11 thoughts on “Line In The Sand

  1. I mean, who asked for this? Communists? Women? (I know, same thing, voting-wise.) Sob sisters, pantywaists, geeks, pencil necks, and nancy boys? I suspect them all.
    Capitalists asked for it. Imagine the jobs you could eliminate! I mean, imagine how much more efficient transportation would become!
    The actual humans I have heard talk about how desirable a self driving is tend to be either people with long commutes, or are elderly and no longer up to driving.
    Self driving trucks on the interstate is where the money is at, not delivering you from your driveway to your employer’s parking lot.

  2. I can hear the Met Council droogs shouting with glee at the prospect of adding more single purpose, inefficient infrastructure. “We’ve got to have lanes dedicated to driverless vehicles”!

  3. But it’s perfect: Our moral and intellectual “betters” can program in “exclusion zones” for the car, so it won’t take us anywhere that’s “dangerous”, like a gun show or a speech by anyone conservative. Also, it will be so much better for the environment when we’re all rationed a specific number of miles per month. It could have a hate speech sensor so the car won’t move if we listen to talk radio or start talking about things like limited government and fiscal responsibility.

    I, for one, am ready to embrace this brave new world…

  4. On the bright side for liability litigators “driverless vehicles” open up a whole new litigation revenue stream since suing the “owner”/occupant of the car will become less and less fruitful but suing the car maker and the software makers (cough Microsoft, google, Apple, cough) will give the enterprising PI lawyer targets with vast deep pockets to plumb. Of course given Bezos stranglehold on Washington congresscritters we can expect a carefully carved out liability exemption for driverless Amazon vehicles (ask your car to pull over when you see the big “A” on that truck in your rear view display)

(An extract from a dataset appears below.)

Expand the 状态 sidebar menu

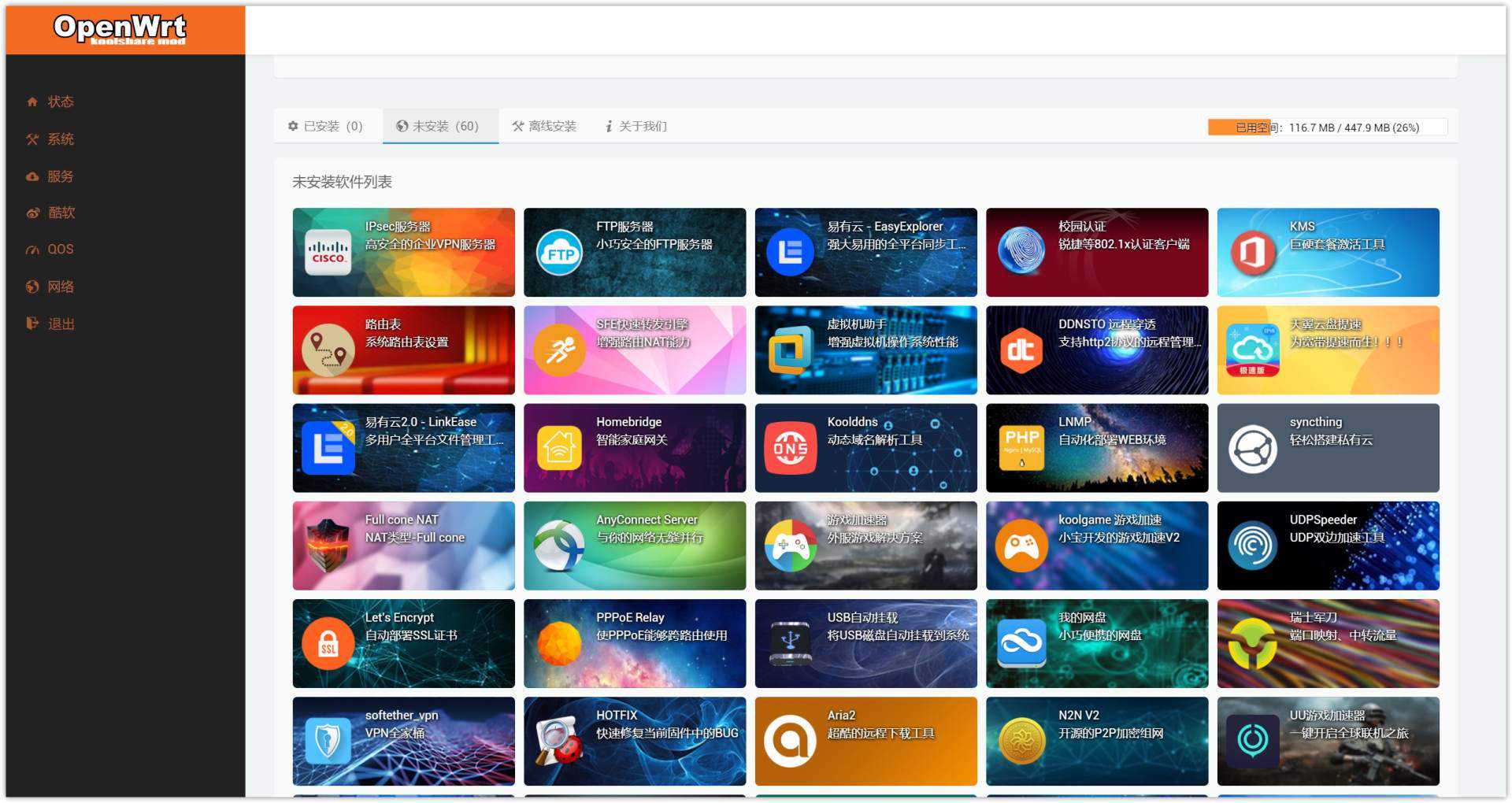[60, 102]
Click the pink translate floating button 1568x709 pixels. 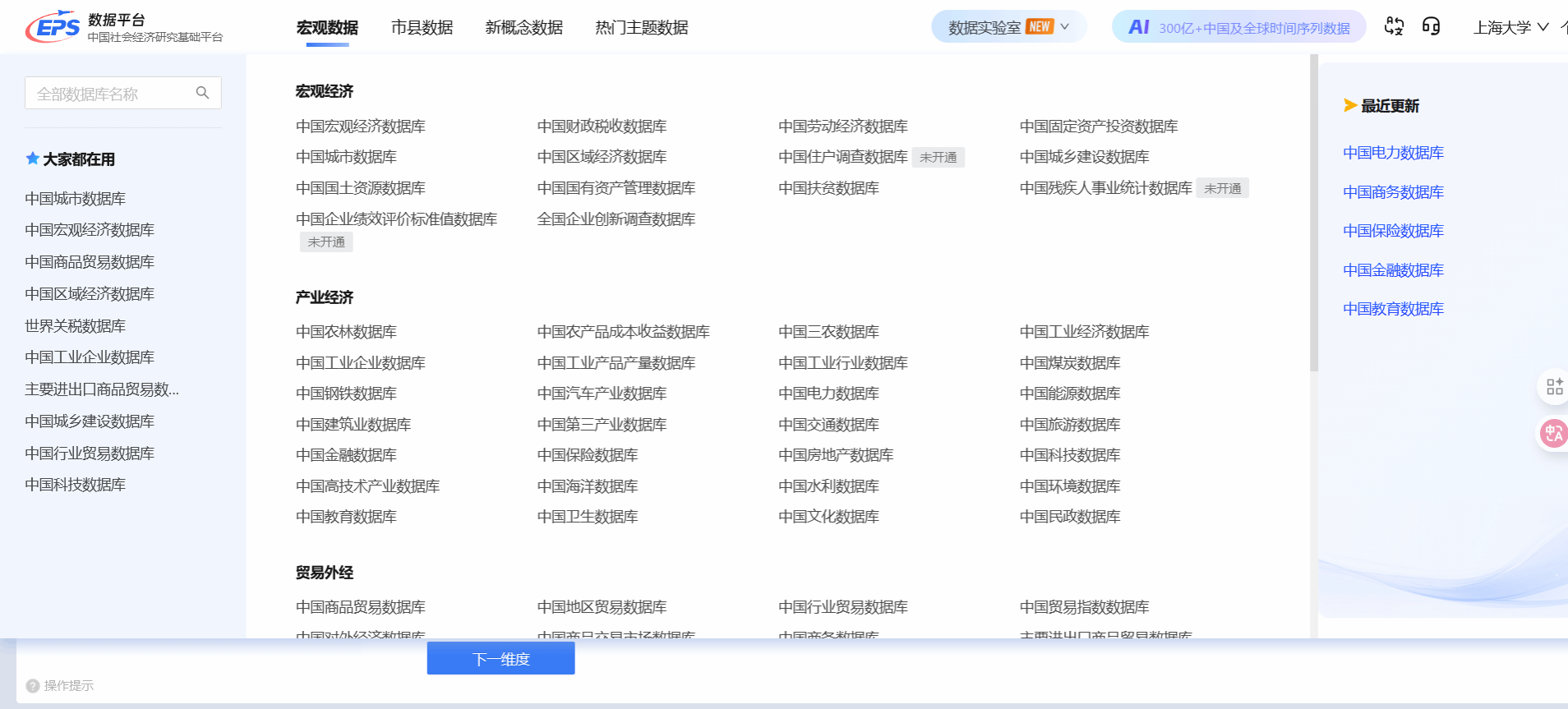click(x=1553, y=433)
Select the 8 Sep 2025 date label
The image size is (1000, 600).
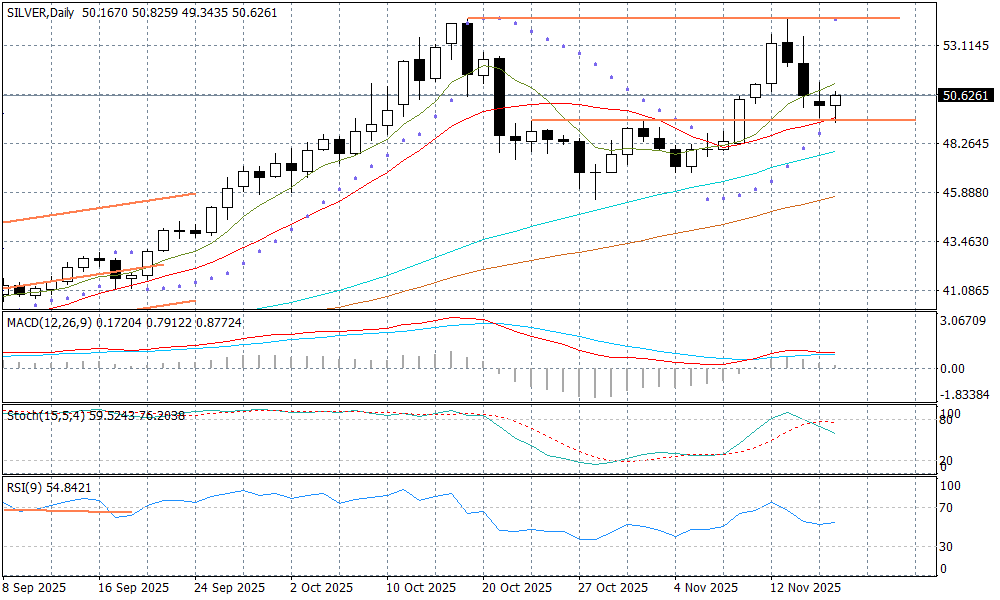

  5. I can only imagine the new Microsoft car getting the blue screen of death at 75mph! (what could possibly go wrong?)

  6. I can only imagine the new Microsoft car getting the blue screen of death at 75mph! (what could possibly go wrong?)

    @bikebubba: You’re assuming that the Microsoft car will even move?

    More likely scenario: You have to install a service pack and then the car will only be able to go 30 mph because of machine lag…

  7. bb, scrooGle owns the autodrive market. In other words, it will take you were it thinks you should go.

    And what’s with the piling on M$? I own one and it is a much better phone than anything monopolistic scrapPle wants to cram down your throat, and that you have to update every year just to keep up with the technologies being used for years by other manufacturers. And I can at least turn off spying features on my phone, something you cannot do on scrapPle and scrooGle phones. Next thing you will start saying Elon Musk is something other than a snake oil salesman. Sheesh.

  8. You won’t get me in a driverless car………….errrrr………I’ll give up my steering wheel only when you pry it from my cold, dead hands!!!

  9. JPA: OK, when the Google car gets the blue screen of death. I am reminded of a friend who responded to the idea of a “smart gun” by noting that as someone who wrote firmware for a living, the last thing he’d want is for his life to depend on that kind of firmware. Just too many predictable problems.

    Plus, let’s be honest. Unless you’re stuck in traffic, driving can be really fun. So driverless cars aren’t quite as dumb an idea as driverless sex, it’s close.

  10. JPA
    M$ believes that the OS As A Service business model is a roaring success. It is easy to predict that M$ will implement their driverless car as Drivetrain As A Service™ and Navigation As A Service™ with the constant Customer Experience call homes and the inevitable monthly patches and semi-annual upgrades that would capture your car rendering it unusable for hours or even days (if you happen to be in a rural area with metered satellite service)

  11. I can hear the Met Council droogs shouting with glee at the prospect of adding more single purpose, inefficient infrastructure. “We’ve got to have lanes dedicated to driverless vehicles”!

    BH: They won’t ADD infrastructure. They’ll simply limit existing lanes to driverless cars, causing even more pain to those of us who refuse to quit driving.